Das Passagen-Werk ist ein unvollendetes, philosophisch-literarisches Projekt, an dem Walter Benjamin ab 1927 bis zu seinem Tod 1940 gearbeitet hat. Er entwarf darin eine Geschichtsphilosophie des 19. Jahrhunderts, explizit aus der Sicht des 20. Jahrhunderts, in der Systematik eines historischen Materialismus, verknüpft mit theologischen Momenten. Damit führte er verschiedene Fäden aus seinen früheren Werken zusammen. Die frühen Entwürfe knüpfen an das surrealistische Werk Le paysan de Paris (1926) von Louis Aragon mit seiner Beschreibung der 1925 abgerissenen Pariser Opernpassage an, das er teilweise ins Deutsche übersetzte, distanziert er sich später von Aragon. Die umfangreiche Sammlung in Benjamins Nachlass besteht aus zwei Exposés („Paris, die Hauptstadt des XIX. Jahrhunderts“) und mehreren tausend, thematisch geordneten Notizen, Zitaten und Exzerpten. Sie wurde erstmals 1982 unter eben dem Titel Passagen-Werk als Band V der Gesammelten Schriften mit weit über 1000 Seiten veröffentlicht und gilt als eines der bedeutendsten Fragmente der deutschen Literatur.
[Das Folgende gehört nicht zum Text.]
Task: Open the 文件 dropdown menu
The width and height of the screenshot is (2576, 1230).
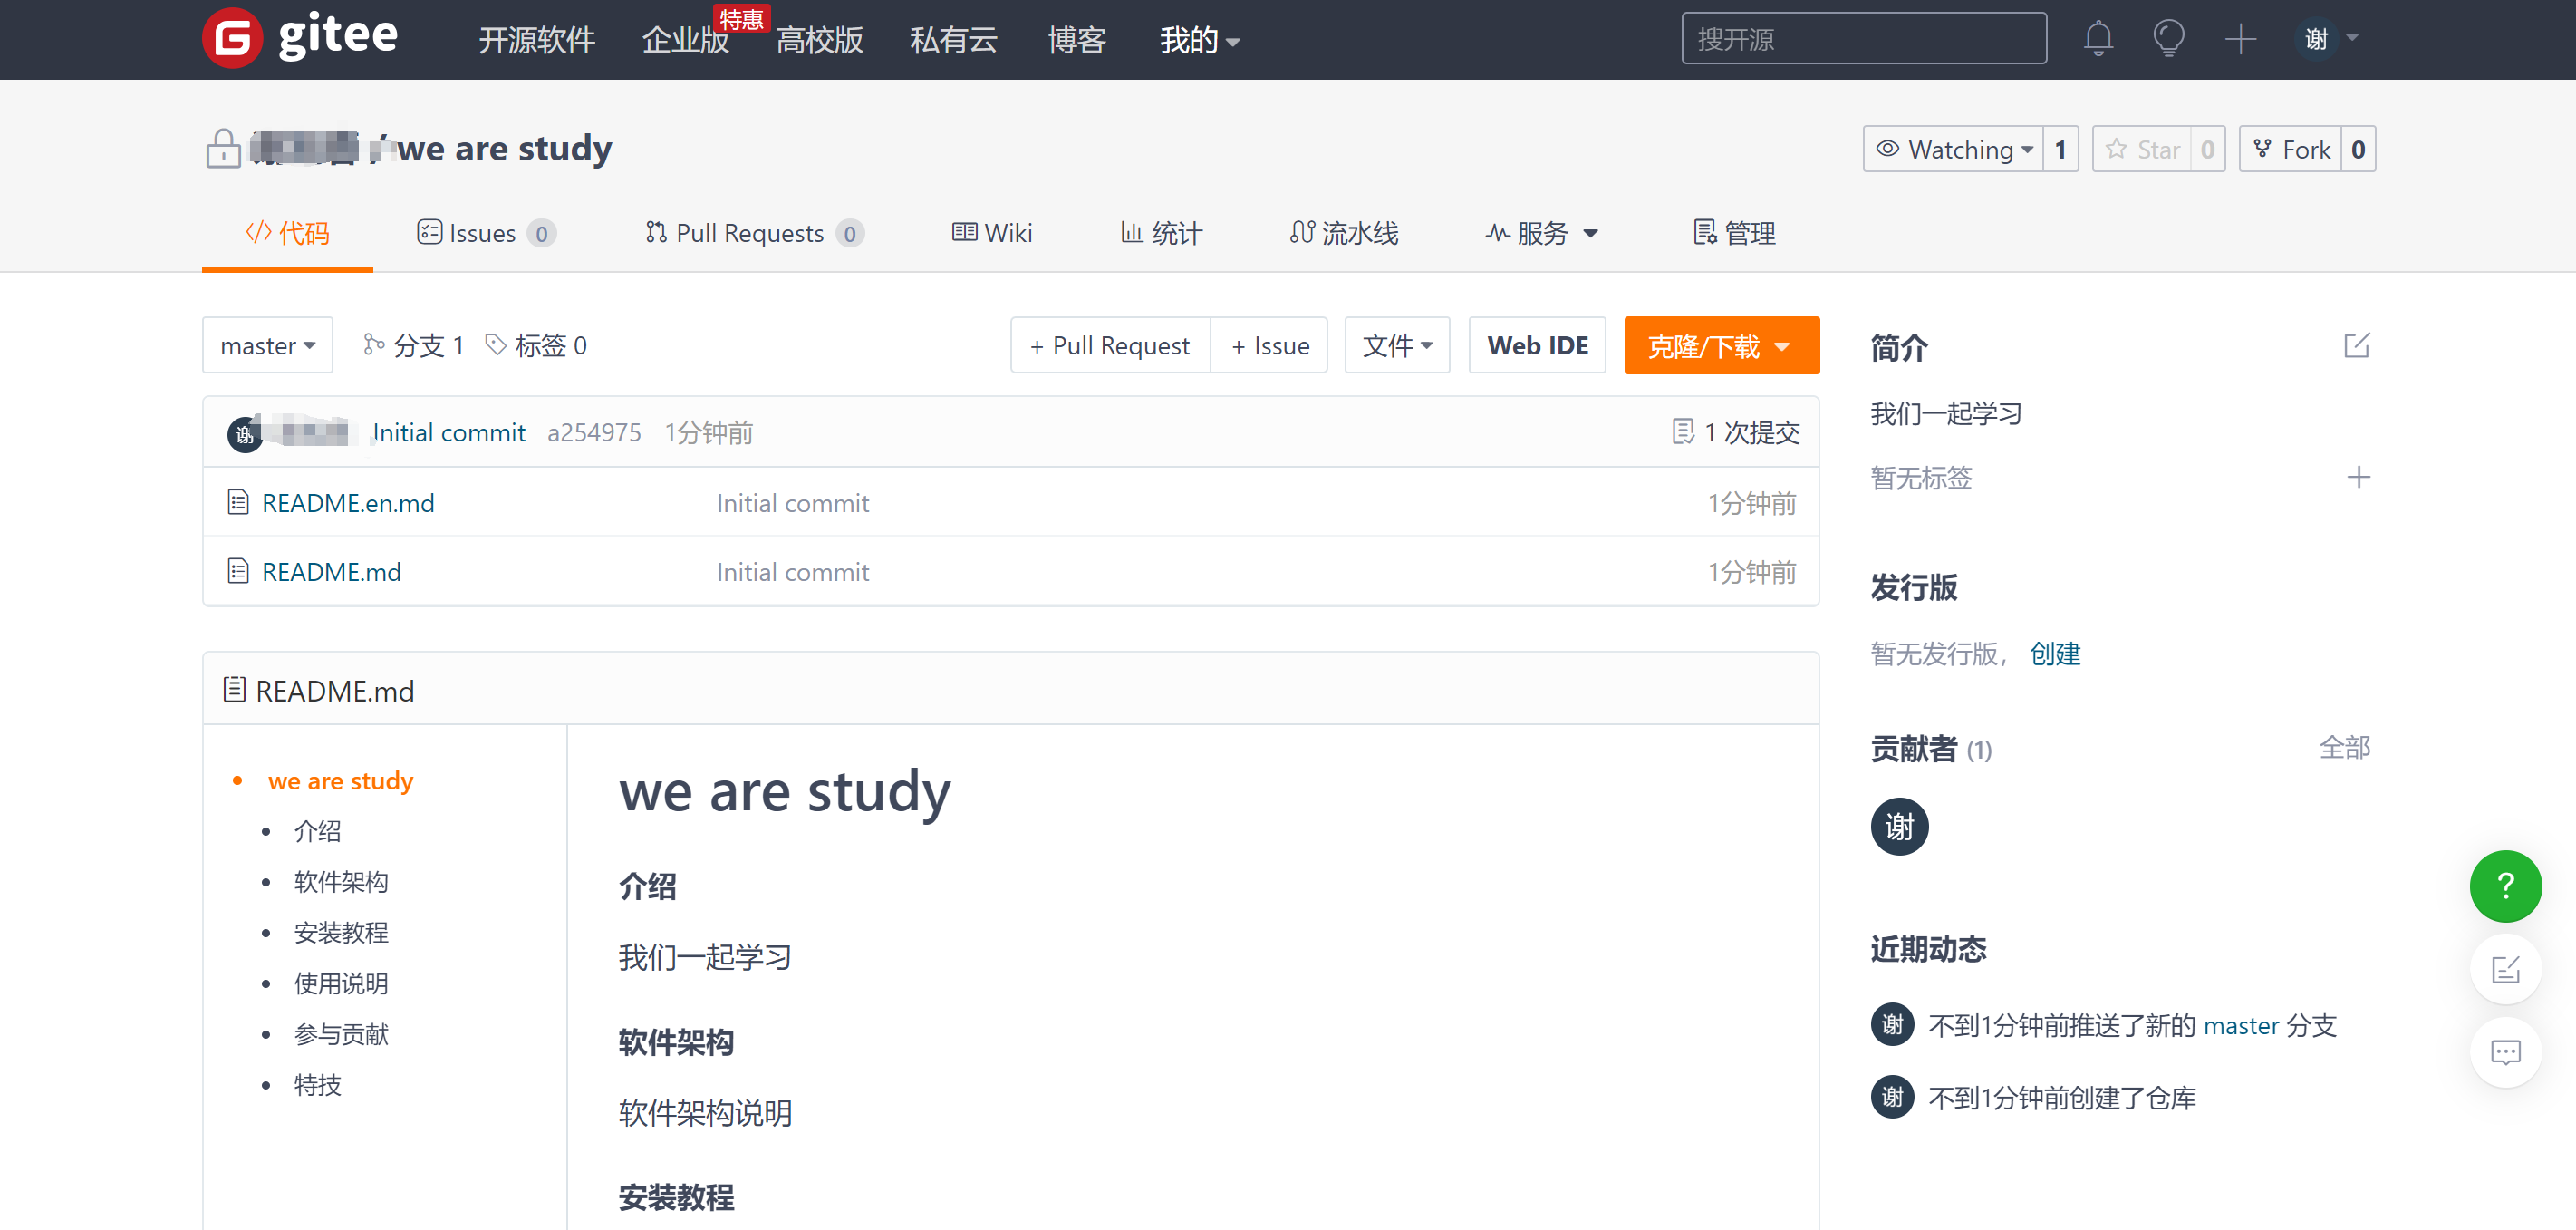Action: (x=1397, y=346)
Der Titel Passagen geht zurück auf die überdachten Ladenpassagen, die ab dem frühen neunzehnten Jahrhundert zunächst in Paris entstanden. Benjamin sammelte als Flaneur – und diesen Begriff füllend – Hintergründe über ebendiese Pariser Passagen, Straßen und Warenhäuser, auch Panoramen und Weltausstellungen, schrieb seine Gedanken über Mode, Prostitution und Reklame auf und wollte eine dialektische Feerie entwerfen, in der die Entwicklung des Kapitalismus anhand der Lebenswelten der Metropole illustriert wird.
Ursprünglich plante er einen Essay von fünfzig Druckseiten, doch es wurde zu einer ausgeuferten Stoffsammlung, die er in den folgenden Jahren in sechsunddreißig Konvolute zusammenfasste, thematisch locker geordnet, und mit Schlagworten versah.